* **OBJECTIF ÉNONCÉ 1**:
Dans le texte sur les initiatives catholiques diffusées sur Internet, quel est le nom du compte Twitter dont l'auteur a été invité à suivre les tweets ?
* **OBJECTIF ÉNONCÉ 2**:
Reproduisez fidèlement le passage du texte sur les initiatives catholiques diffusées sur Internet, depuis « La semaine dernière, j’ai » jusqu'à « videoclip voudrait promouvoir. » inclus.
* **OBJECTIF ÉNONCÉ 3**:
Poursuivez le texte sur les initiatives catholiques diffusées sur Internet à partir de l'endroit où il s'arrête.

* **TEXTE DU DOCUMENT**:
La semaine dernière, j’ai eu connaissance de deux initiatives venant de catholiques français et utilisant Internet comme support. Tout d’abord, sur le compte Twitter de Religioscope, j’ai reçu une invitation à suivre les tweets de “Bondieuseries jolies”, relais d’un magasin en ligne dont l’activité est ainsi résumée : “Les créations Sur la terre comme Ô ciel ont une vocation : enchanter la vie avec sens et fantaisie. Elles parlent de foi avec sobriété et ravissent les divines.” Le jour précédent, dans un message envoyé par le formulaire de contact du site Religioscope, un correspondant m’annonçait : “Je vous présente le premier videoclip catholique, Veni Creator!” Et m’invitait à visiter une page pour plus d’informations sur le CD de chant grégorien que ce videoclip voudrait promouvoir.

* **ENREGISTREMENTS EXTRAITS**:
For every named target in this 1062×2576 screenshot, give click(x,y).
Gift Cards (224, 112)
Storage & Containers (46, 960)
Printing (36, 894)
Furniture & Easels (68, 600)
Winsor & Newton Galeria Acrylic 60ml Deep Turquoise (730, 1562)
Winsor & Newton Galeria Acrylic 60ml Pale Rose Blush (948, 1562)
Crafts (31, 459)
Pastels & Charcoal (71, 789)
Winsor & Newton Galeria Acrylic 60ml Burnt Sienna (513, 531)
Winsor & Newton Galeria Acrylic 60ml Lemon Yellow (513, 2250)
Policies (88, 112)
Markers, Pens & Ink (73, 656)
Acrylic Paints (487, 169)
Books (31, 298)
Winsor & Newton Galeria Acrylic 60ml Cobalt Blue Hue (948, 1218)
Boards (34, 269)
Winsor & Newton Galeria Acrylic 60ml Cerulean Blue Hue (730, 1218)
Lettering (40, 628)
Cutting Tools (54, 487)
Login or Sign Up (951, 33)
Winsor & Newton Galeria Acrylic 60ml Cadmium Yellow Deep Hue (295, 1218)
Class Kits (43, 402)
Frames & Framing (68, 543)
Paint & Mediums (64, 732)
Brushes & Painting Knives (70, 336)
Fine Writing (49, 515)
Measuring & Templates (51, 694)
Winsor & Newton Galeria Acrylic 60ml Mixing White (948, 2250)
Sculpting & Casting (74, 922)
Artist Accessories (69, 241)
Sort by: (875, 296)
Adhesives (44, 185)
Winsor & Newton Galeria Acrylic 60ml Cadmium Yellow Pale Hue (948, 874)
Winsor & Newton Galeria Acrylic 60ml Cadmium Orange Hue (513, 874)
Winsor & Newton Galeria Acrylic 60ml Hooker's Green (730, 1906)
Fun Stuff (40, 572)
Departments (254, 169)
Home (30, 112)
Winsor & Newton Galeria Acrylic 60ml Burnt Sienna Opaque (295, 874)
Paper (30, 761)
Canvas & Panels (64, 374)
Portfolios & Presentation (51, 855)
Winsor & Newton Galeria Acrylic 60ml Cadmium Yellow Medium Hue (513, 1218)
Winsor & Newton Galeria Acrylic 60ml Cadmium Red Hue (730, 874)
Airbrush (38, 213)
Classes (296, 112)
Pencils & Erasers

* **RÉPONSE ATTENDUE 1**:
Il s'agit de « Bondieuseries jolies ».

* **RÉPONSE ATTENDUE 2**:
La semaine dernière, j’ai eu connaissance de deux initiatives venant de catholiques français et utilisant Internet comme support. Tout d’abord, sur le compte Twitter de Religioscope, j’ai reçu une invitation à suivre les tweets de “Bondieuseries jolies”, relais d’un magasin en ligne dont l’activité est ainsi résumée : “Les créations Sur la terre comme Ô ciel ont une vocation : enchanter la vie avec sens et fantaisie. Elles parlent de foi avec sobriété et ravissent les divines.” Le jour précédent, dans un message envoyé par le formulaire de contact du site Religioscope, un correspondant m’annonçait : “Je vous présente le premier videoclip catholique, Veni Creator!” Et m’invitait à visiter une page pour plus d’informations sur le CD de chant grégorien que ce videoclip voudrait promouvoir.

* **RÉPONSE ATTENDUE 3**:
Je m’intéresse depuis assez longtemps à Internet pour ne pas m’étonner de telles initiatives. Dans les deux cas, en revanche, ce qui m’a intrigué était le style et/ou le vocabulaire sur lesquels s’appuient ces efforts de communication. Aurais-je été inattentif à des évolutions récentes ? Ou ces cas nous révèlent-ils de nouveaux styles d’expression de catholiques français se moulant sur leur environnement culturel ? Deux exemples anecdotiques n’autorisent certes pas à conclure : pourquoi pas, en revanche, saisir l’occasion pour partager quelques observations ?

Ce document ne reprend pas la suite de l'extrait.